فَقَالَ رَسُولُ اللَّهِ -صلى الله عليه وسلم- « ازْهَدْ فِى الدُّنْيَا
يُحِبَّكَ اللَّهُ وَازْهَدْ فِيمَا فِى أَيْدِى النَّاسِ يُحِبُّوكَ ».
Dari Sahl bin Sa’ad As Sa’idi, ia berkata ada seseorang yang mendatangi
Nabishallallahu ‘alaihi wa sallam lantas berkata, “Wahai Rasulullah,
tunjukkanlah padaku suatu amalan yang apabila aku melakukannya, maka
Allah akan mencintaiku dan begitu pula manusia.” Rasulullah shallallahu
‘alaihi wa sallambersabda, “Zuhudlah pada dunia, Allah akan mencintaimu.

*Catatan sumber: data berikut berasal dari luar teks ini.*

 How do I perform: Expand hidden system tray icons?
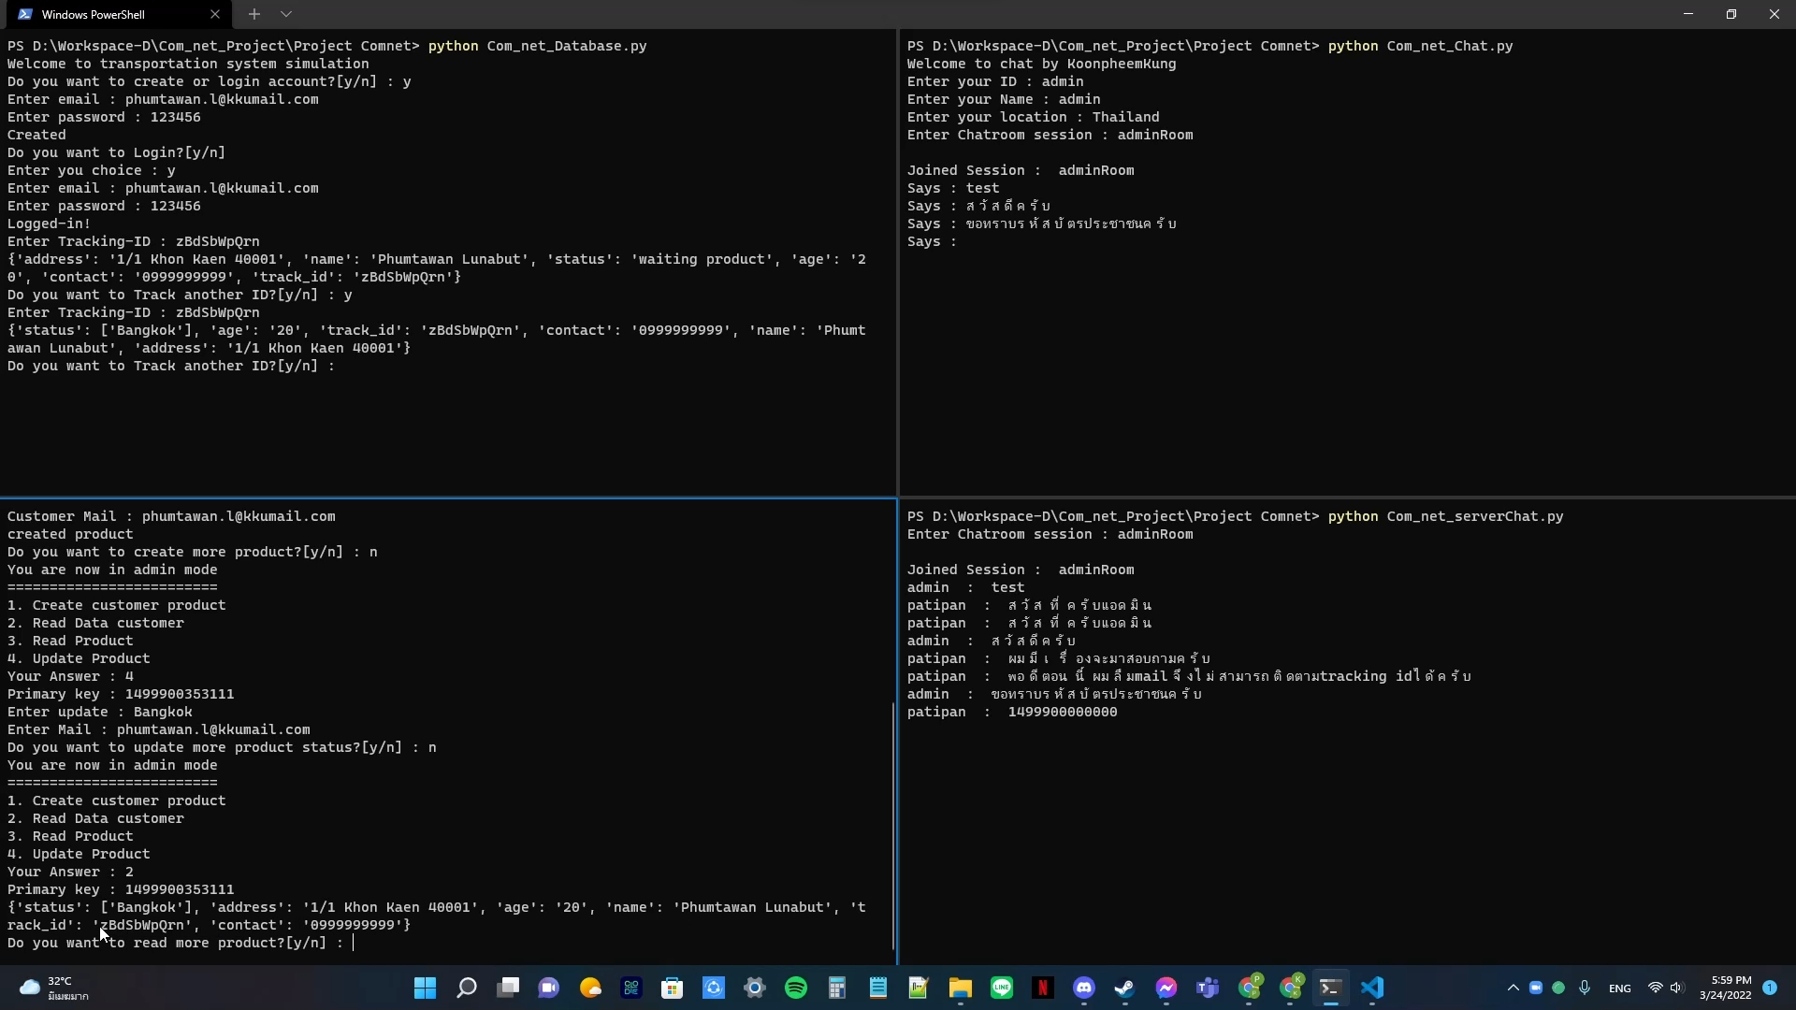(1514, 988)
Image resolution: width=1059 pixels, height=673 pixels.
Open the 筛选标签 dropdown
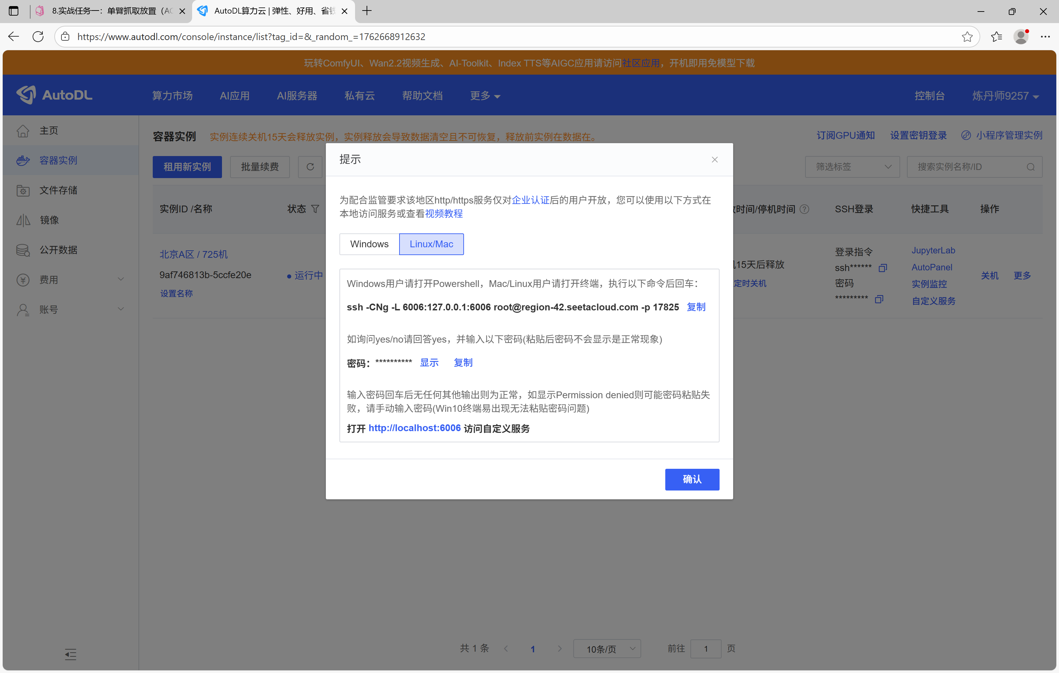[852, 167]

Zuhudlah pada apa yang ada di sisi manusia, manusia pun akan
mencintaimu.” (HR. Ibnu Majah dan selainnya. An Nawawi mengatakan bahwa
dikeluarkan dengan sanad yang hasan)
Dalam hadits di atas terdapat dua nasehat, yaitu untuk zuhud pada dunia,
ini akan membuahkan kecintaan Allah, dan zuhud pada apa yang ada di
sisi manusia, ini akan mendatangkan kecintaan manusia.
Al-Qur’an dipenuhi dengan anjuran zuhud terhadap dunia, berita akan
kehinaan dunia dengan segala kekurangannya, keberakhirannya dan
kesegeraan kebinasaannya, dan berisi tentang anjuran berhasarat kepada
akhirat, berita akan kemuliaannya dan kekekalannya.

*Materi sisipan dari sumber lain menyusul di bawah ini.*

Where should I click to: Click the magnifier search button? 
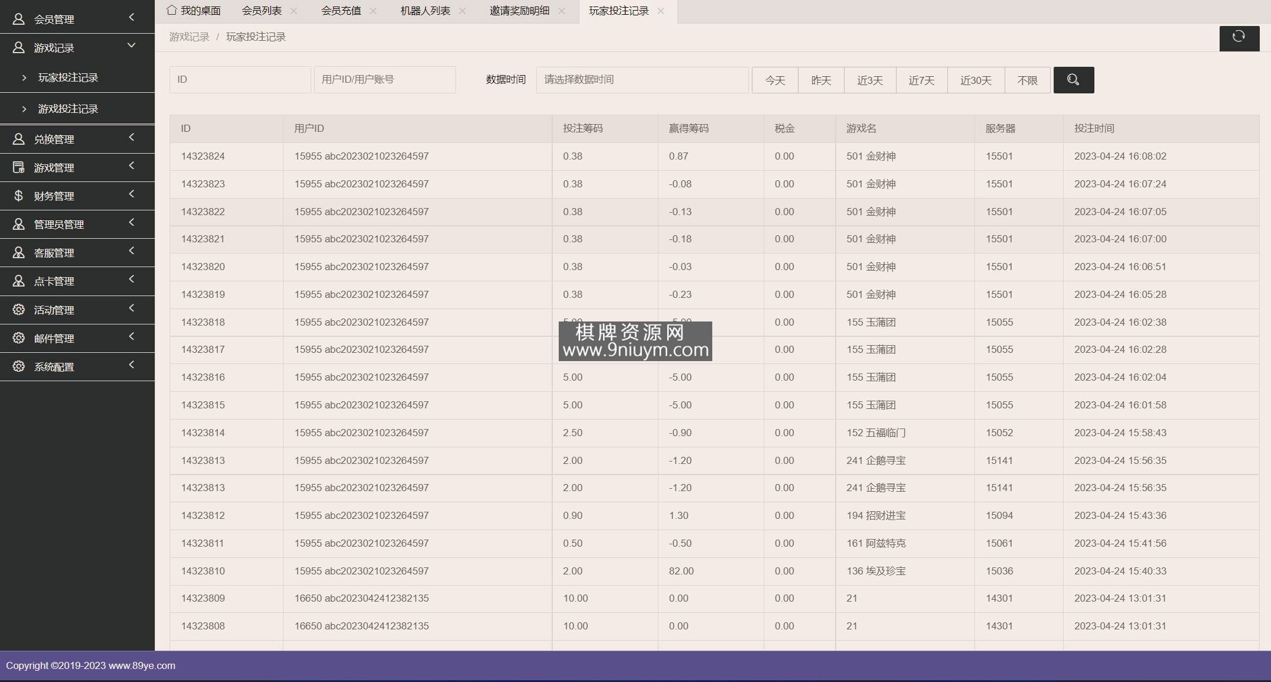pos(1073,80)
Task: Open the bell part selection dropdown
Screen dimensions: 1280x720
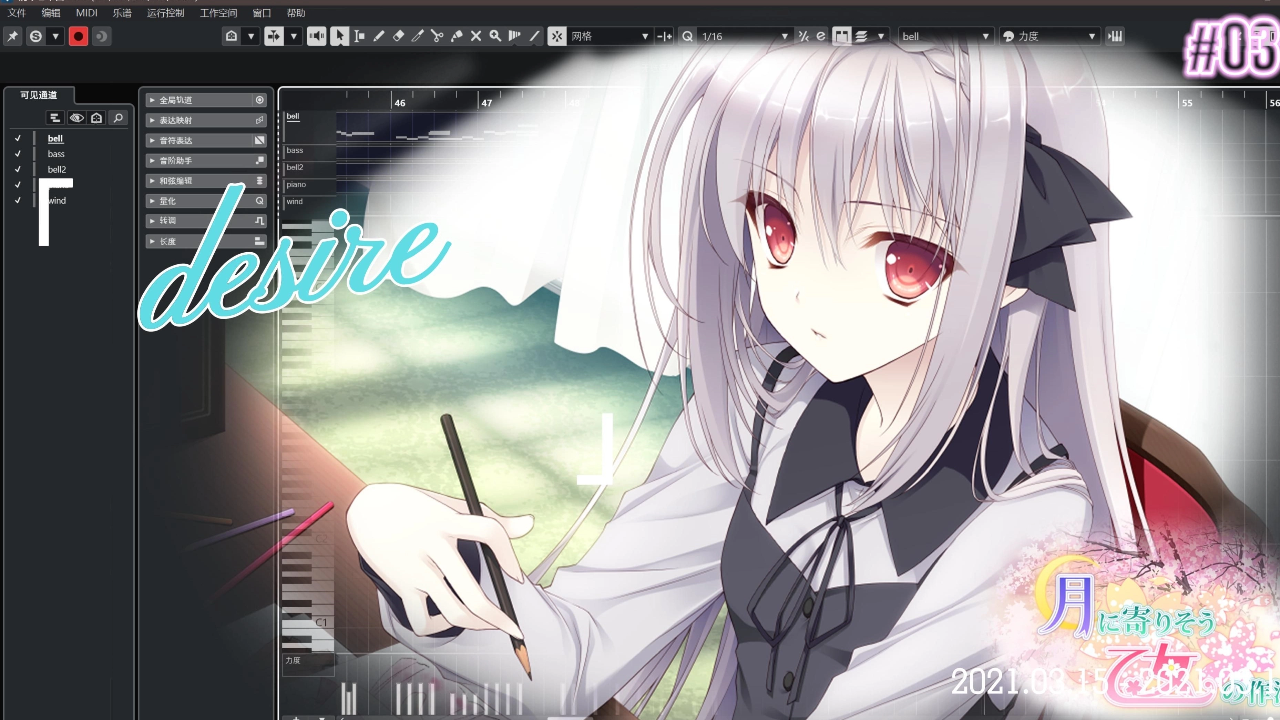Action: (985, 36)
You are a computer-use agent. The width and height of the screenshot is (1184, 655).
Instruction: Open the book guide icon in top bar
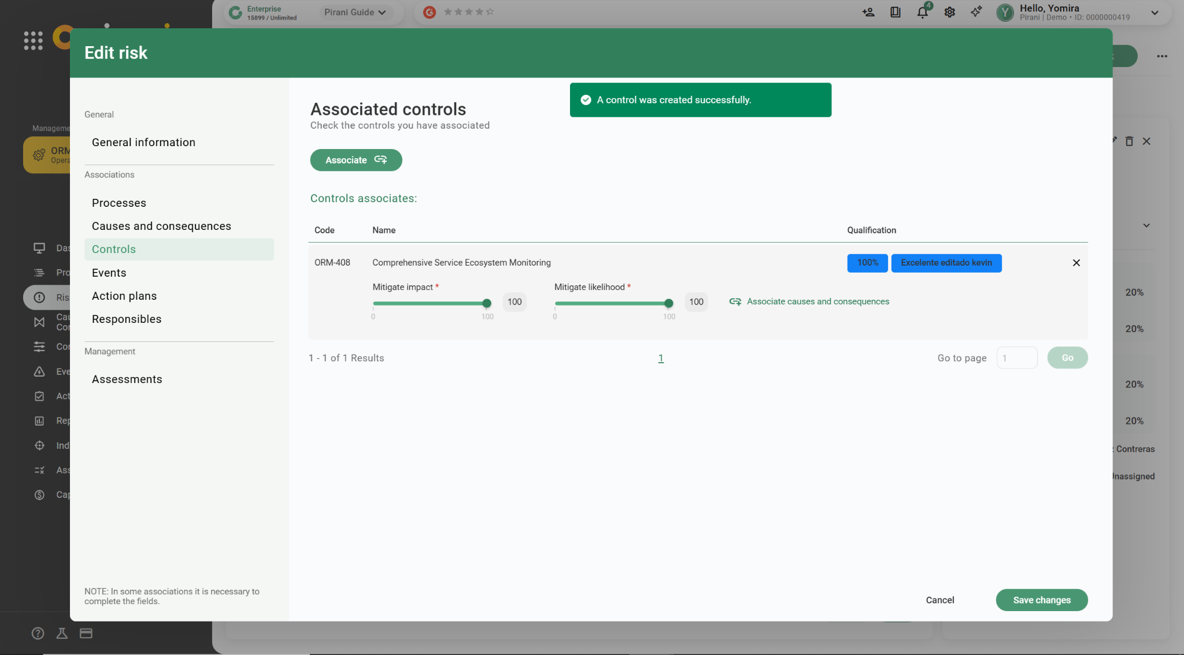pyautogui.click(x=895, y=12)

Penyebutan Zuhud Terhadap Dunia dalam Al Qur’an dan Hadits
Masalah zuhud telah disebutkan dalam beberapa ayat dan hadits. Di antara
ayat yang menyebutkan masalah zuhud adalah firman Allah Ta’ala tentang
orang mukmin di kalangan keluarga Fir’aun yang mengatakan,
وَقَالَ الَّذِي آَمَنَ يَا قَوْمِ اتَّبِعُونِ أَهْدِكُمْ سَبِيلَ
الرَّشَادِ (38) يَا قَوْمِ إِنَّمَا هَذِهِ الْحَيَاةُ الدُّنْيَا مَتَاعٌ
وَإِنَّ الْآَخِرَةَ هِيَ دَارُ الْقَرَارِ (39)
“Orang yang beriman itu berkata: “Hai kaumku, ikutilah aku, aku akan
menunjukkan kepadamu jalan yang benar. Hai kaumku, sesungguhnya
kehidupan dunia ini hanyalah kesenangan (sementara) dan sesungguhnya
akhirat itulah negeri yang kekal.” (QS. Ghafir: 38-39)

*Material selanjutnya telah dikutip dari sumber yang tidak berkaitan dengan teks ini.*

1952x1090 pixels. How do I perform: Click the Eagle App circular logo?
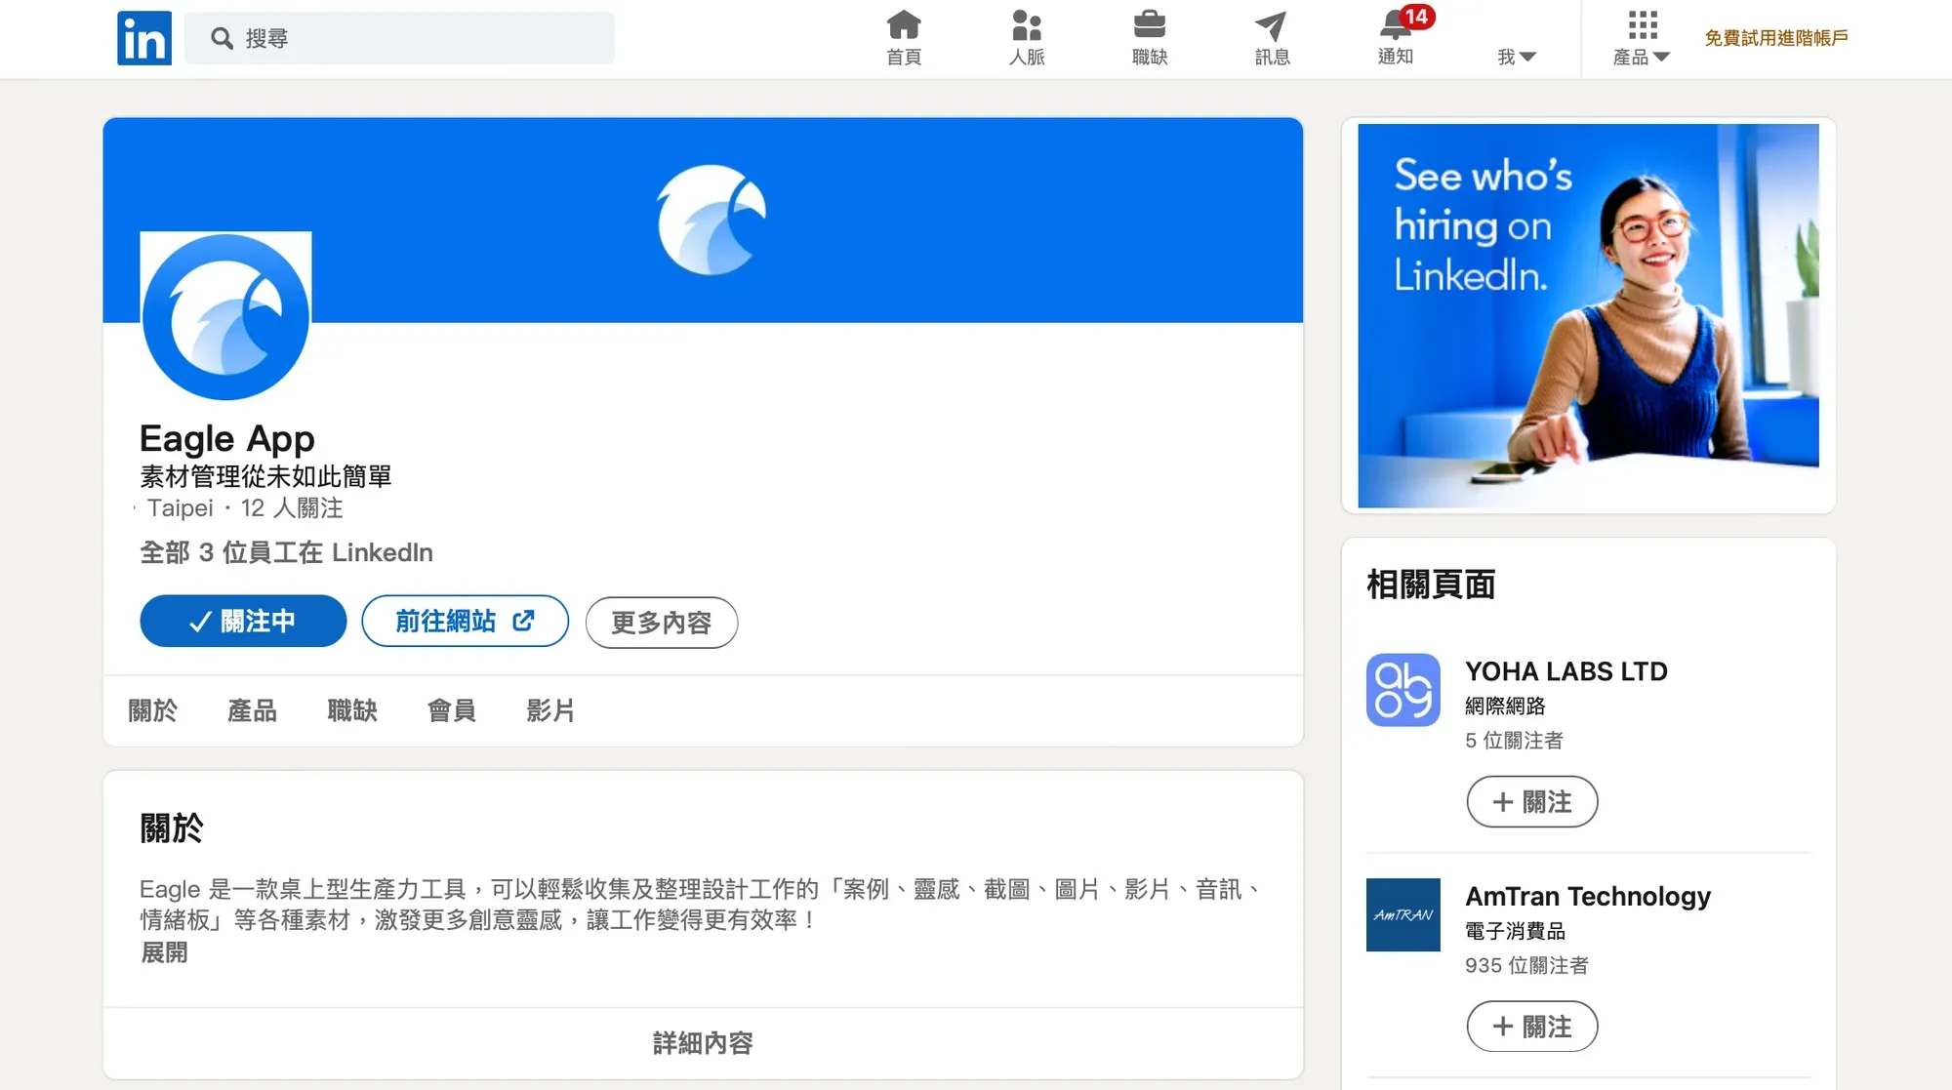(225, 316)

اعْلَمُوا أَنَّمَا الْحَيَاةُ الدُّنْيَا لَعِبٌ وَلَهْوٌ وَزِينَةٌ
وَتَفَاخُرٌ بَيْنَكُمْ وَتَكَاثُرٌفِي الأمْوَالِ وَالأوْلادِ كَمَثَلِ
غَيْثٍ أَعْجَبَ الْكُفَّارَ نَبَاتُهُ ثُمَّ يَهِيجُ فَتَرَاهُمُصْفَرًّا
ثُمَّ يَكُونُ حُطَامًا وَفِي الآخِرَةِ عَذَابٌ شَدِيدٌ وَمَغْفِرَةٌ مِنَ
اللَّهِوَرِضْوَانٌ وَمَا الْحَيَاةُ الدُّنْيَا إِلا مَتَاعُ الْغُرُورِ
“Ketahuilah, bahwa sesungguhnya kehidupan dunia itu hanyalah permainan
dan melalaikan, perhiasan dan bermegah-megah antara kamu serta
berbangga-bangga tentang banyaknya harta dan anak, seperti hujan yang
tanam-tanamannya mengagumkan para petani; kemudian tanaman itu menjadi
kering dan kamu lihat warnanya kuning kemudian menjadi hancur. Dan di
akhirat (nanti) ada azab yang keras dan ampunan dari Allah serta
keridhaan-Nya. Dan kehidupan dunia ini tidak lain hanyalah kesenangan
yang menipu”. (Al-Hadid 57 : 20)
زين للناس حب الشهوات من النساء والبنين والقناطيرالمقنطرة من الذهب والفضة
والخيل المسومةوالأنعام والحرث ذلك متاع الحياة الدنيا والله عندهحسن
المآب
“Dijadikan indah pada (pandangan) manusia kecintaan kepada apa-apa yang
diingini, yaitu: wanita-wanita, anak-anak, harta yang banyak dari jenis
emas, perak, kuda pilihan, binatang-binatang ternak dan sawah ladang.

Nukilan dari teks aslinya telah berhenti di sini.